» Task
Please find each line in the items below that contains the word "action" and copy those lines. Case counts.

Element and text position data
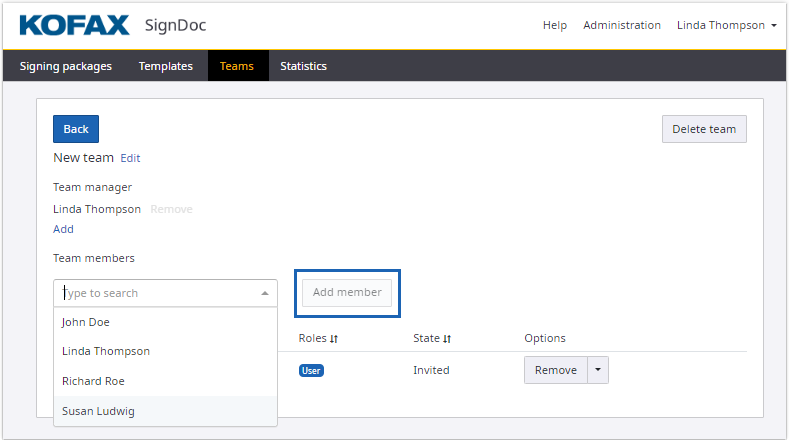Remove the invited team member
Screen dimensions: 789x442
pos(555,370)
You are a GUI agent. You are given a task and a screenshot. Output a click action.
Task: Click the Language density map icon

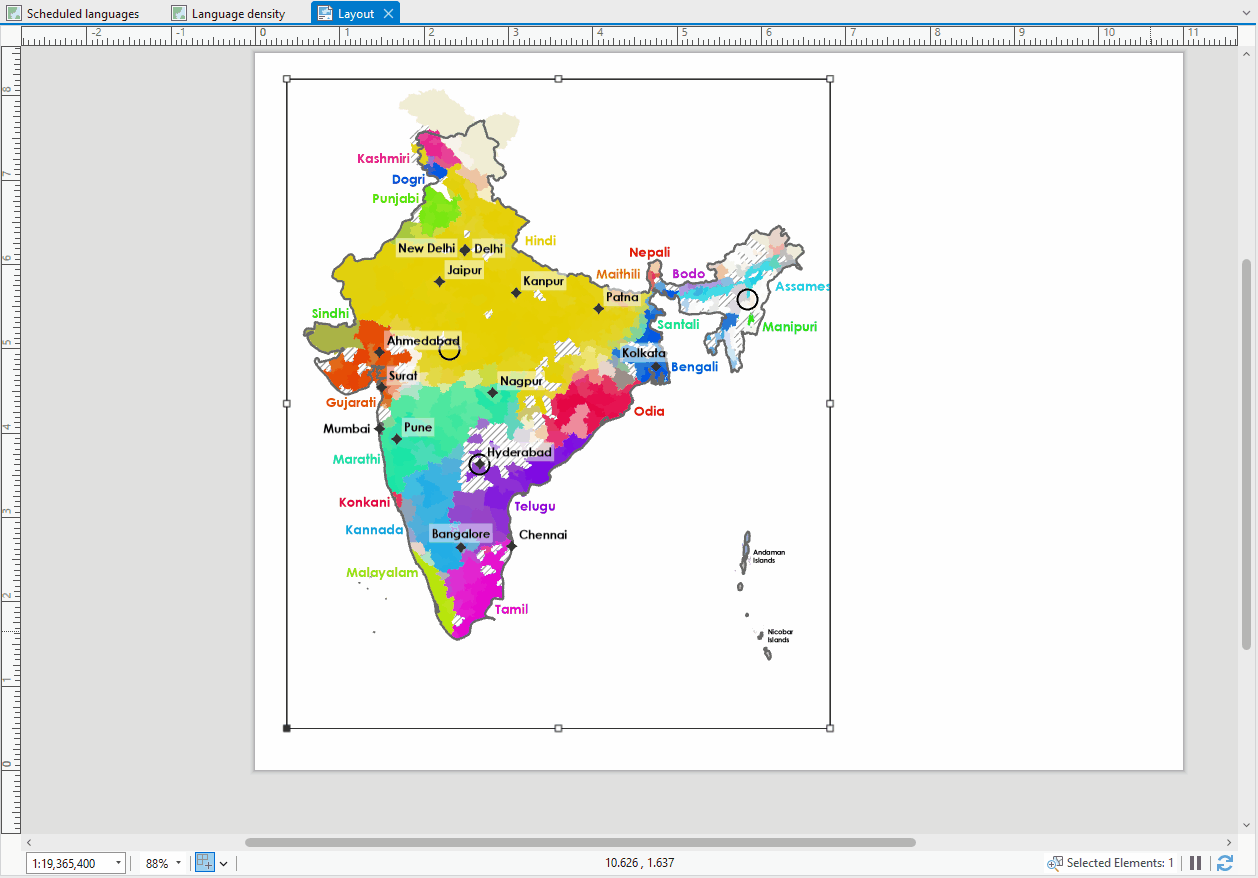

» Solution
You are a GUI agent. You are given a task and a screenshot. Output a click action.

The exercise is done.